Evaluating the Method – Twitter Data

Riots and Twitter: connective politics, social media and framing discourses in the digital public sphere

  1. The researchers show that the connective action does not actually underplay differences between technologies. They also show that connective action sufficiently accounts for cultural and ideological drivers of action. They got their data by analyzing software systems as well as by looking at public issues and discourse to give a fuller account of connective politics during the riot clean-up movements. Their analysis shows that the clean-up movements were both complex and discursive political acts that had much influence from celebrities. Their findings show that the #RiotCleanUp hashtag that is credited with mobilising these groups provides a less compelling explanation of action in comparison to the #OperationCupOfTea hashtag. The researches argue that networks assemble and mobilise through the activation of discourse within a wider media sphere of competing discourses (214).
  2. They use content coding and close textual reading techniques to characterise discourse within major riot-related hashtags (214). They use an empirical method to identify, analyse and compare hashtag-specific discourse critically. This includes three elements: 1) establishing an overview of discourse, which includes identifying the dominant hashtags during the relevant period, 2) differentiating between these hashtags in a way that supports a critical analysis of their relative influence to recognise and allow for the interactive dynamics of the Twitter system, 3) providing a mechanism for interpreting this influence in terms of connective action (revealing clues as to why some discourses energise group mobilisation and others do not).

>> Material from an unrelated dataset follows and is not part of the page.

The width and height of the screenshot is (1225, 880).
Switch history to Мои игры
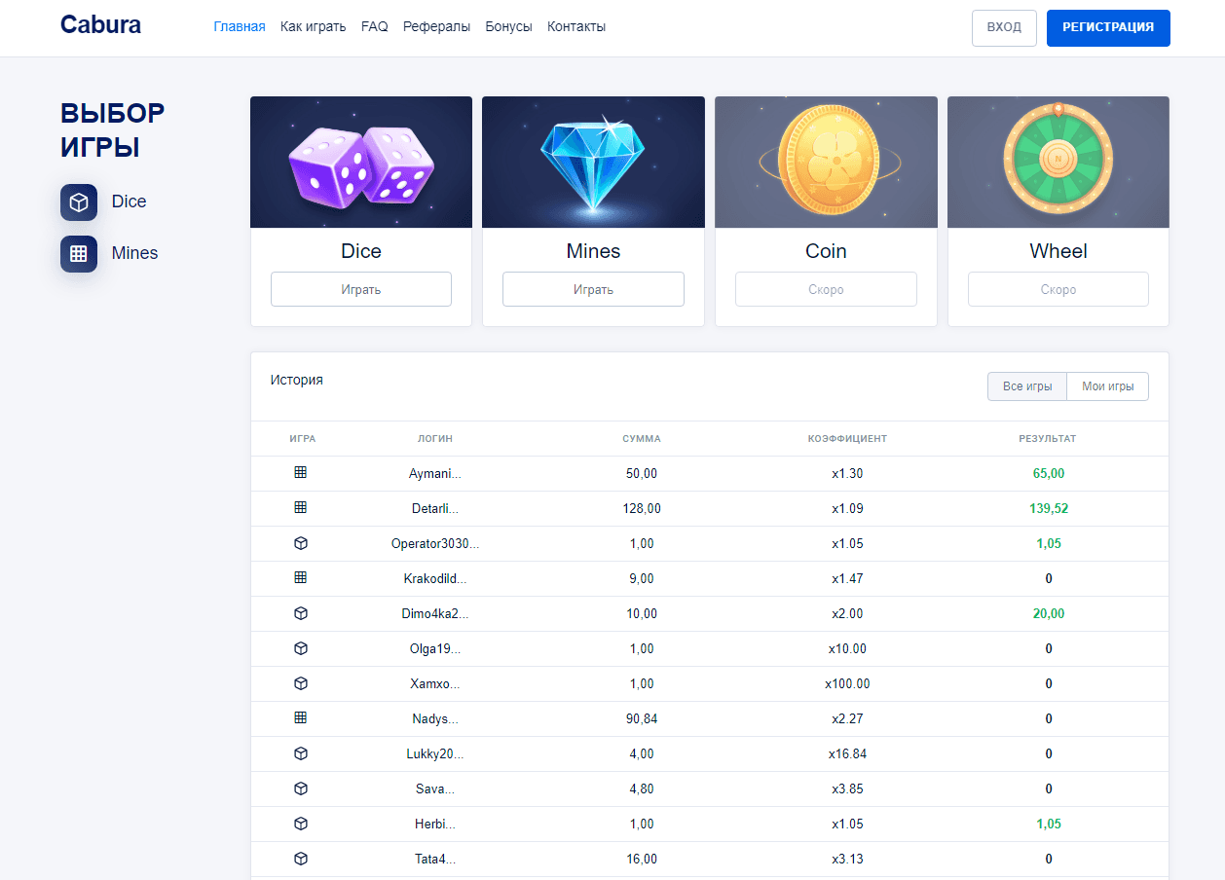[1107, 386]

Their methodological approach was an inductive one. They looked at specific hashtags and tried to induce a theory about collective action.
  3. Strengths: They used seven different hashtags, which covered a range of material. Multiple hashtags allow for more representative data on similar topics. Weaknesses: 1000 Tweets is a good number, but it could be increased to more Tweets to provide an even more representative sample. This would be more time-consuming to do so as well.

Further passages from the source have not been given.